_Requirements_
Copy the records word for word, beginning with the line that contains "Given: Click the Groups page title" and continuing through the line that contains "Looking at the". Leave the pictures out.

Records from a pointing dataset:
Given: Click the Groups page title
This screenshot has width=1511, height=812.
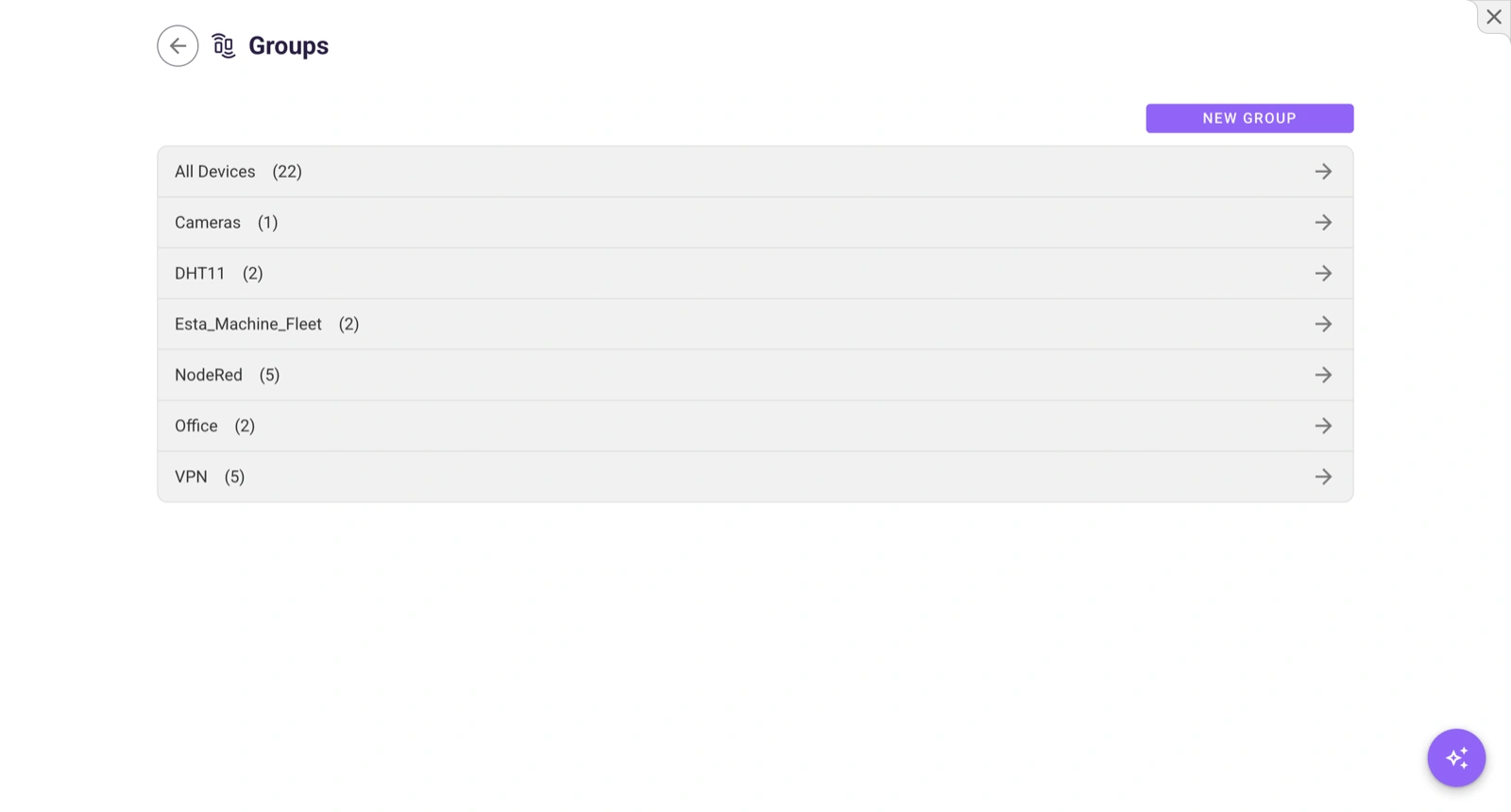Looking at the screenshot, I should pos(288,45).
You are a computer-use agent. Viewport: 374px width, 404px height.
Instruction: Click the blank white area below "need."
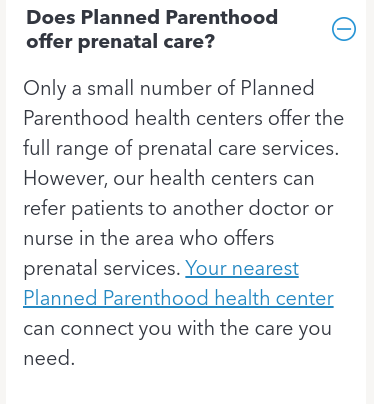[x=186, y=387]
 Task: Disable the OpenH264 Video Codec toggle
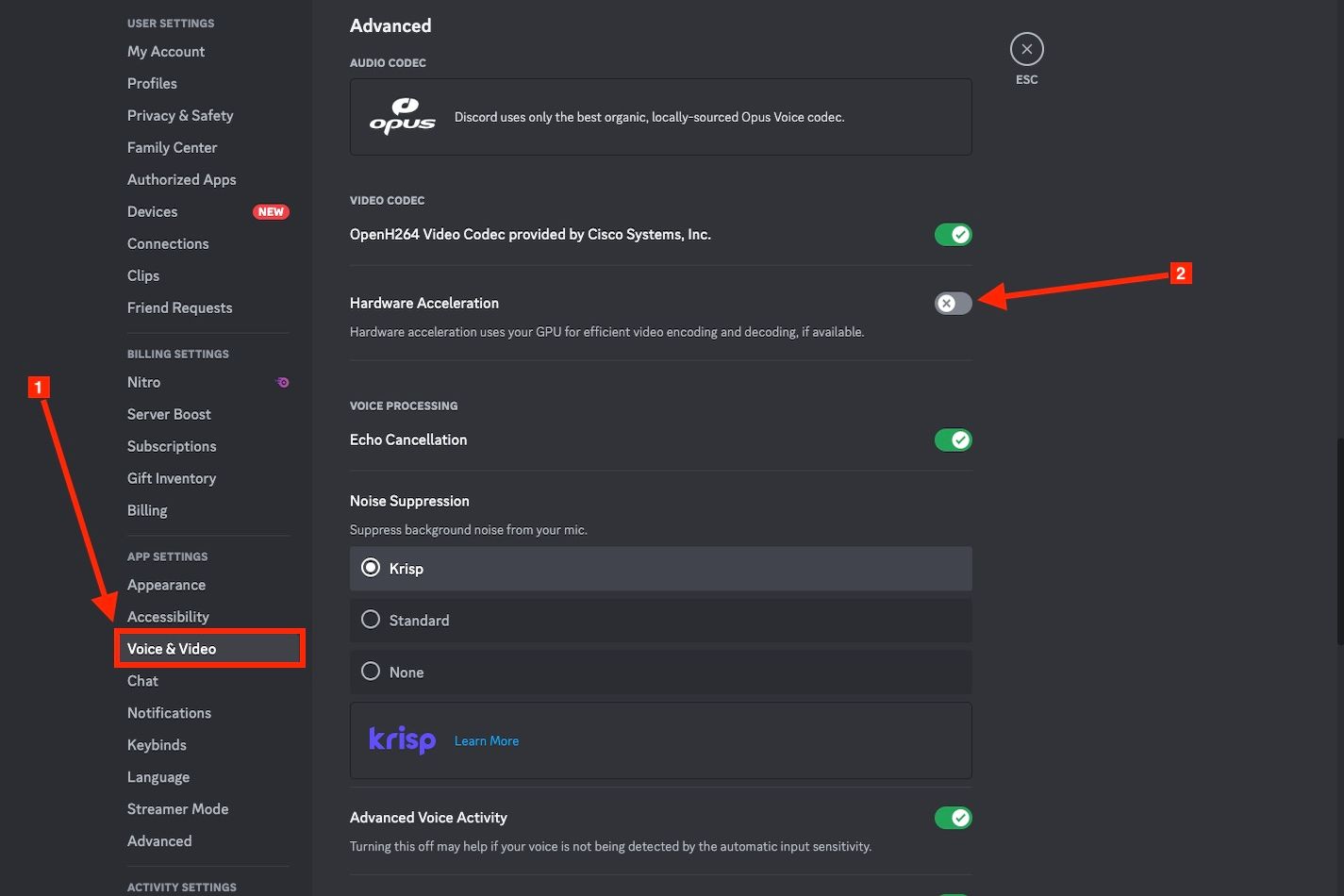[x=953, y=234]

--

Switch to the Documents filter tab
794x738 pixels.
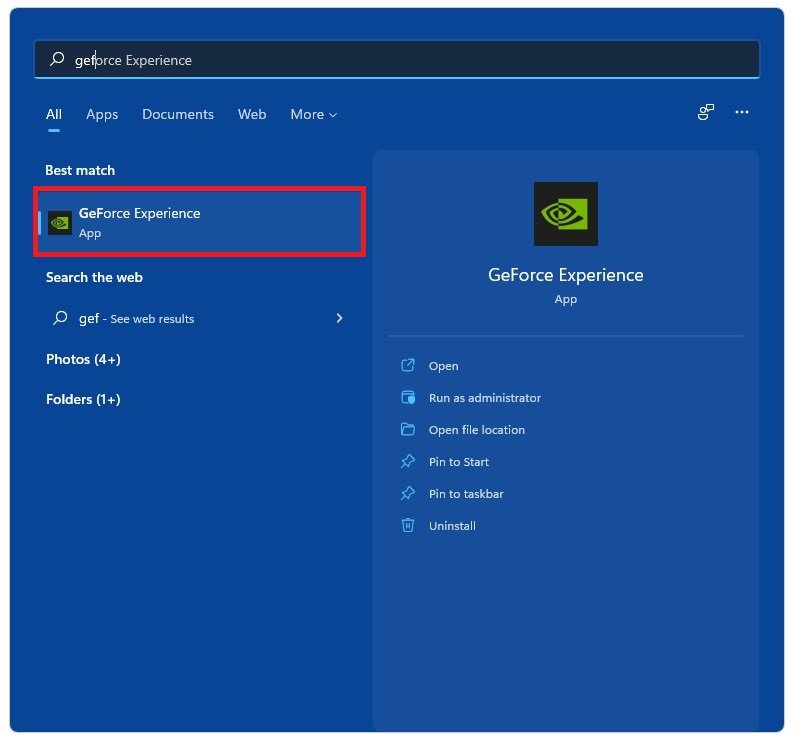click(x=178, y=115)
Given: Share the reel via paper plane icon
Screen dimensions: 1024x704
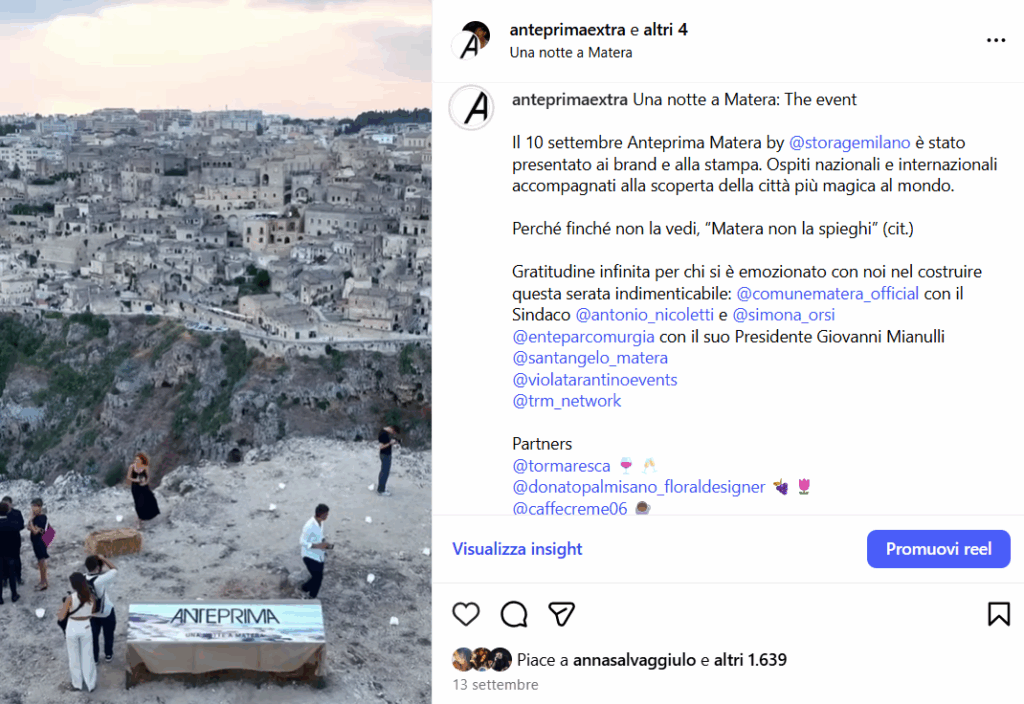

_Full answer_
Given: Click the Groups page title
This screenshot has width=1511, height=812.
Looking at the screenshot, I should pos(288,45).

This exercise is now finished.